A ningún barcelonés le han podido sorprender estos datos. Como tantas veces sucede, lo que uno previamente ya intuía se ve confirmado por los sociólogos. Sin embargo, esta confirmación es importante ya que lo que era mera intuición adquiere carta de naturaleza, digamos, científica.
La alarma, sin embargo, ha vuelto a cundir en los sectores nacionalistas: el catalán tiene los días contados, el catalán se muere, el catalán está peor que nunca. Mi impresión, en cambio, es la contraria: estos datos son positivos para la continuidad de la lengua catalana, para su normalización, aunque entendido el término normalización en un sentido muy distinto al usado oficialmente. Las razones para este optimismo tienen dos motivos. Primero, el hecho de que entienda y hable catalán el 90% de la población lo equipara prácticamente al castellano, que es entendido y hablado por el 100%. Segundo, que aumente de forma exponencial el número de catalanes que se declaran bilingües es bueno para el catalán y, sobre todo, para la convivencia lingüística en nuestro país.
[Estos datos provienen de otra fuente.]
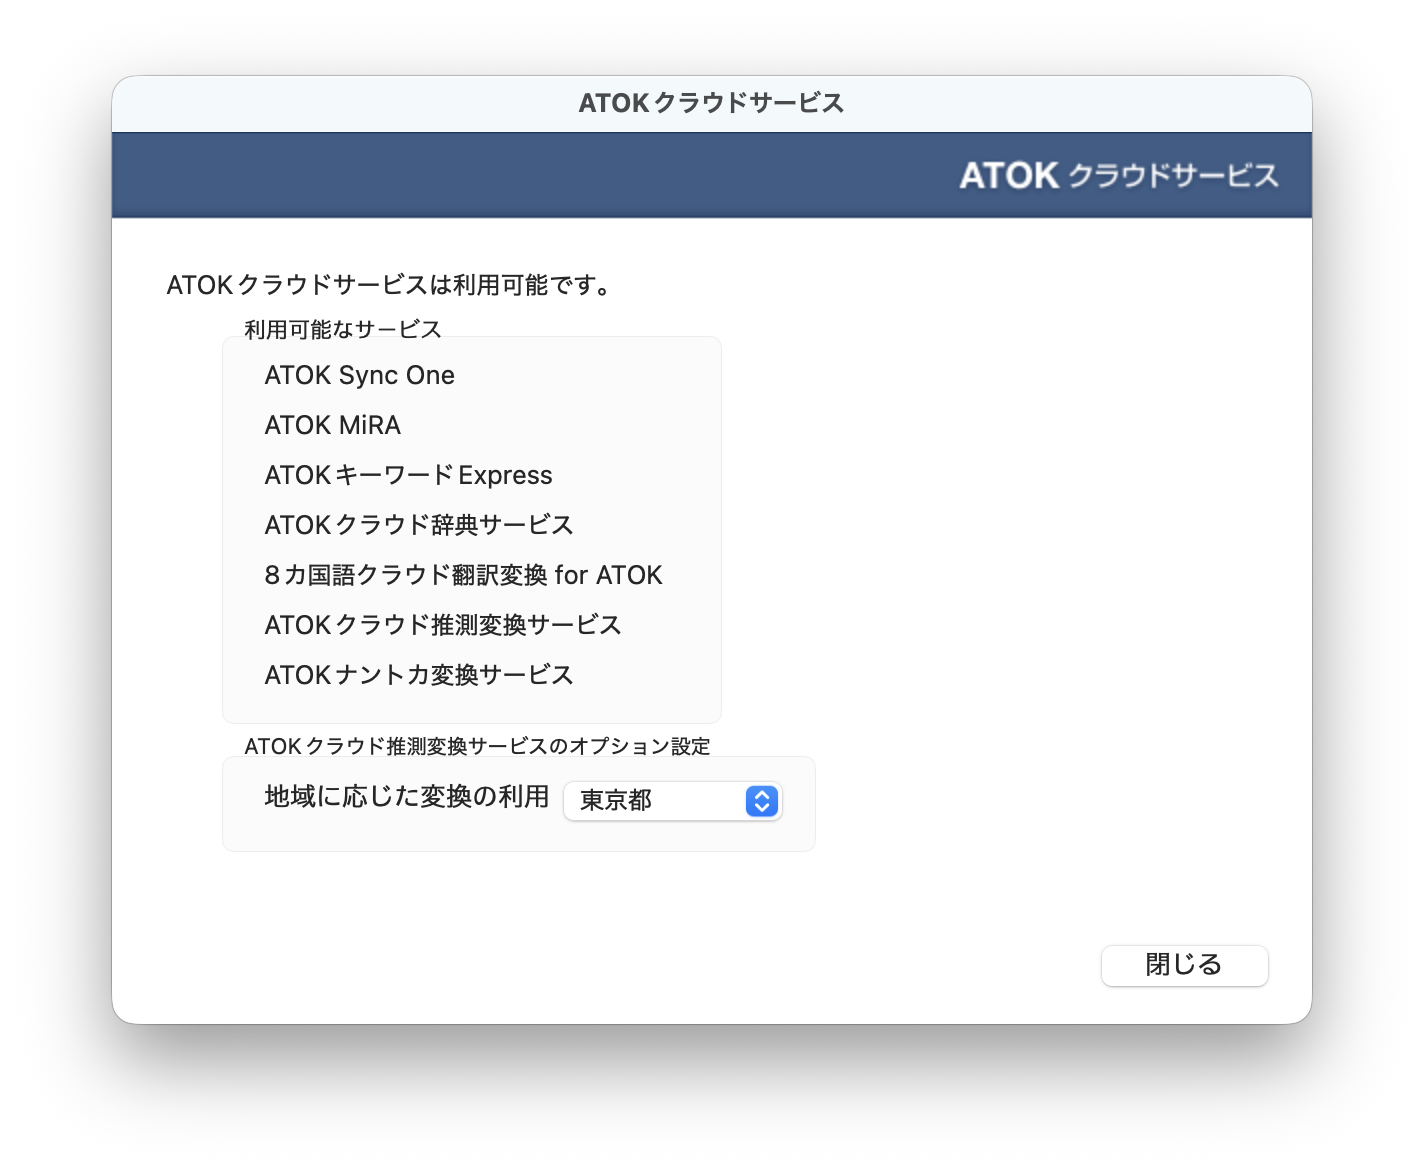
Task: Click the 地域に応じた変換の利用 label
Action: [407, 796]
Quienes muestran alarma y desazón son aquellos que habían fabricado en sus mentes una sociedad futura irreal: una Cataluña monolingüe en catalán, a partir de la cual podía configurarse una nación culturalmente homogénea y que justificara su proyecto político de soberanismo o independencia. Erraban por varios motivos. El primero y más obvio era considerar que la cultura se reduce a la lengua. El absurdo de una lengua = una cultura.También se equivocaban desde el punto de vista sociológico: por diversas razones, la sociedad catalana se había transformado, irreversible y afortunadamente, en una sociedad lingüísticamente plural. Pero, sobre todo, enfocaban el problema de la lengua desde un nacionalismo dogmático y cerrado: había que "construir una nación" con una "identidad nacional" fundada en una lengua única. En suma, catalanizar al país, ese verbo terrible y totalitario.
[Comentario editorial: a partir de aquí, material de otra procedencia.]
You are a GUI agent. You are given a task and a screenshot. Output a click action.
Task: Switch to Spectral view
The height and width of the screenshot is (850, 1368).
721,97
El instrumento principal de este proceso fue la política linguística. La primera ley de 1983 -una buena ley- fue desarrollada de forma sectaria e intolerante, con unos decretos que claramente la transgredían. La ley de 1998 acentuó estos rasgos negativos. Pero si la legislación era equivocada, peor era todavía la filosofía con la que se ha aplicado y se sigue aplicando -aunque cada vez con más dudas- esta legislación
Esta filosofía de fondo se caracterizaba por considerar el catalán como algo más que una lengua: como un signo de identidad colectiva, es decir, como una ideología, la nacionalista, que es tan legítima como cualquier otra pero que deja de serlo cuando se quiere imponer como ideología única, como algo natural y obligatorio para todos, de tal manera que quienes no la profesen deban ser considerados traidores a la patria, anticatalanes, en definitiva. Cualquier crítica abierta a algunos aspectos de esta política lingüística suscitaba descalificativos ataques de este género. Se convirtió en una materia no discutible. Entre los partidos políticos sólo el PP se atrevió a ponerla en cuestión.
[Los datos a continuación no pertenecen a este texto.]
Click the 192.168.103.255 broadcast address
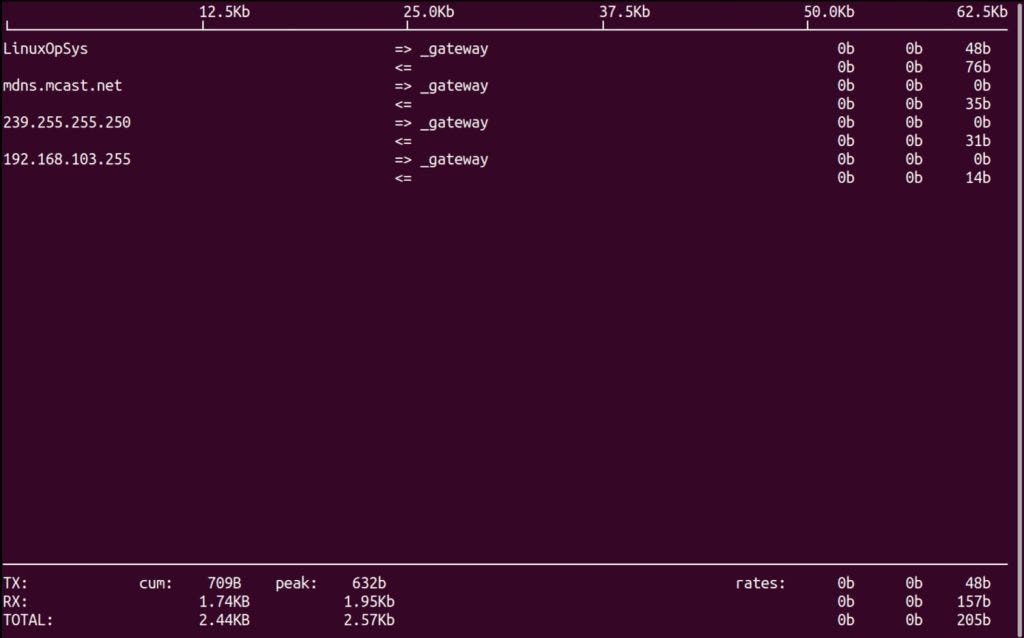The width and height of the screenshot is (1024, 638). click(66, 159)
Quizá los datos de la encuesta que comentamos hagan reflexionar a algunos. No es normal que los diputados de un país que en la calle utiliza bastante más el castellano que el catalán sólo intervengan en el Parlamento hablando en catalán. Obviamente, ello se deja notar en el abstencionismo electoral cuando se trata de elegir a estos mismos diputados.
La filosofía que debe inspirar la política lingüística debe ser otra, totalmente distinta, más adecuada a la realidad, más amable y seductora, no la agria obligatoriedad actual. Estudiar y conocer catalán no debe ser una cuestión de identidad, sino algo normal en una sociedad socialmente bilingüe. Tan normal como que cada uno hable en la lengua que libremente escoja, sea en el Parlamento, en el Gobierno, en la calle, con los amigos o en su casa. La normalización no debe ser imposición, sino igualdad y libertad.
Por ello que aumente tanto el número de quienes se autocalifican como bilingües es positivo, y en primer lugar para la supervivencia del catalán. Las lenguas minoritarias no lo tienen fácil en el mundo de hoy y el catalán sólo se seguirá hablando si dejan de atribuírsele connotaciones identitarias y se le pasa a tratar como algo que forma parte del paisaje. El catalán sólo se seguirá fomentando en un ambiente de bilingüismo. Creo que cuando uno se declara bilingüe es que enfoca esta materia desde esta filosofía.
El nuevo lema de la política linguística debería ser: "Es catalán todo aquel ciudadano que vive en Cataluña, usa libremente la lengua que desea y respeta la lengua que usan los demás". Esta sería la verdadera normalización del catalán.
Francesc de Carreras es catedrático de Derecho Constitucional de la UAB.